
    O terrível magrelo traficante Nem e muitos daqueles seus horrorosos comparsas foram presos. A polícia ocupou a Rocinha. Mas eu vi, ouvi e li vários relatos da população local questionando, preocupada, quem os ajudaria agora. O poder do tráfico é mantido em geral pelas benesses e concessões de favores aos moradores das regiões que ocupam. O pagamento do aluguel atrasado de um, a compra de remédio para outro, a proteção contra um inimigo, o carro para levar um idoso ao hospital.

    E como anda bem difícil achar quem ainda acredite em governos e instituições, tanto aqui como na Conchochonha ou Conchichina… Mais fácil acreditar no malaco que se vê todo dia no bar, ou no baile. Isso não é bom.

    É um novo populismo, rígido e centralizador, o que se instala, no sentido mais tradicional de assistencialismo e paternalismo, dá-lá-toma-cá, esse tipo de coisa se alimentando sorrateiramente nos morros, favelas, igrejas e prisões, apenas para citar algumas estruturas. Um novo escambo comportamental movido a interesses pessoais; legítimos, mas pessoais.

========================================

O que produzir: Redigite sem alterações o trecho do texto sobre a Rocinha entre "E como anda" e "Isso não é bom.", inclusive.

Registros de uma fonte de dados
========================================

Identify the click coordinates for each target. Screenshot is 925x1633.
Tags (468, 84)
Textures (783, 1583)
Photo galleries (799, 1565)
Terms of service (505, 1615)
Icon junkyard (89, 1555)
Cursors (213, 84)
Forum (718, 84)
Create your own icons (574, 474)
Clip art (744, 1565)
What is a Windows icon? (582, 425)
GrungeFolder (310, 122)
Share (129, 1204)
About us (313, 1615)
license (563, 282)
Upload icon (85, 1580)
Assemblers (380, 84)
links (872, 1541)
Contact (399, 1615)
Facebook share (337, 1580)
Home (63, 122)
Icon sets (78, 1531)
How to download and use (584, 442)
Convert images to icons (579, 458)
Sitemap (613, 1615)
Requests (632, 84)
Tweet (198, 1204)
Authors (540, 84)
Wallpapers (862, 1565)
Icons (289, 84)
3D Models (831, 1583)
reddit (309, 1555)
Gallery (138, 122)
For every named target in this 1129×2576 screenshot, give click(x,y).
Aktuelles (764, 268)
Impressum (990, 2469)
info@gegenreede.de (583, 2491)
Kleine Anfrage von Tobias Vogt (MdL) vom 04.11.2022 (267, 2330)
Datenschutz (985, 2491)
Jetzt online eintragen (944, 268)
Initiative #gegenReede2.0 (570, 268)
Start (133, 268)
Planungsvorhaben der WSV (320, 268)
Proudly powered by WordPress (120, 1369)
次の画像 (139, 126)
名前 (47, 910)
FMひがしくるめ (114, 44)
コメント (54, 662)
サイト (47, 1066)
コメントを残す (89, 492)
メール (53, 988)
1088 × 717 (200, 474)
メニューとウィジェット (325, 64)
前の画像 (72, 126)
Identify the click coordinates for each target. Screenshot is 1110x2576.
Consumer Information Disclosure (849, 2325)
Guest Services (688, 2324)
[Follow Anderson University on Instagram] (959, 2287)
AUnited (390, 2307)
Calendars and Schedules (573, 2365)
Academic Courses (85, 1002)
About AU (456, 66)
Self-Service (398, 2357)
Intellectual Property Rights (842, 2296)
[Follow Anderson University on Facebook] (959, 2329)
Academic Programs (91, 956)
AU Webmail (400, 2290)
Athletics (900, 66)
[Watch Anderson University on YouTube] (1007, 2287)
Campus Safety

========================================

Resposta:
E como anda bem difícil achar quem ainda acredite em governos e instituições, tanto aqui como na Conchochonha ou Conchichina… Mais fácil acreditar no malaco que se vê todo dia no bar, ou no baile. Isso não é bom.